63| Volume 381, SUPPLEMENT , 19, October 15, 2017

Multiple sclerosis NMO

      After the discovery of anti-aquaporin-4 (AQP4) antibody (Ab) in neuromyelitis optica (NMO) and related disorders, the diagnosis and treatment in NMO has dramatically changed with unique pathomechanism of autoimmune astrocytopathy distinct from multiple sclerosis (MS). Moreover, in AQP4-Ab negative cases, there are various types of disseminated encephalomyelitis (DEM), often misdiagnosed as classical MS, such as tumefactive disease, Balo’ disease and acute DEM. Now it was revealed that anti-myelin oligodendrocyte glycoprotein (MOG) Ab were found in about half of ADEM cases especially in paediatric cases.

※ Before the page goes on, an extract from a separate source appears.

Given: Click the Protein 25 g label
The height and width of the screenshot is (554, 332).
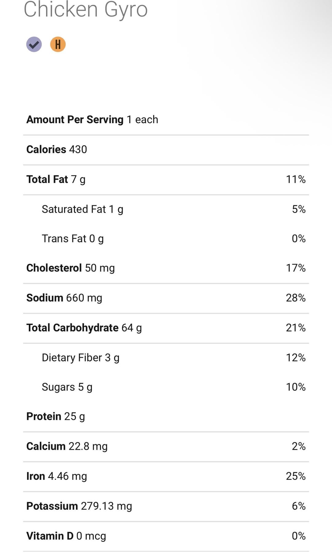Looking at the screenshot, I should click(x=56, y=416).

The role of this antibody has long been controversial because of non-specific detection in previous studies, but now specific antibody against conformational epitope of extracellular domain is considered as pathogenic antibody. There were some cases of anti-MOG-Ab positive opticomyelitis with bilateral optic neuritis and long spinal cord lesions, like monophasic Devic’s NMO disease. However, the clear difference of anti-MOG-Ab syndrome from anti-AQP4-ab syndrome is the lack of elevated CSF GFAP and the relatively mild prognosis. In adult MOG-positive cases, there are some cases of unique cortical encephalitis with epileptic seizure revealed in our cohort study. The specific features including unilateral cerebral cortical FLAIR hyper-intense lesions, which were swollen and hyper-perfused on SPECT. In pathology, there are diffuse inflammatory lesions at the cortical meningeal areas with dominant loss of MOG, but other myelin and AQP4, suggesting MOG spectrum. Until now, there have been several kinds of DEM with unknown etiology probably distinct from MS, which is promising to clarify each specific pathomechanism in near future.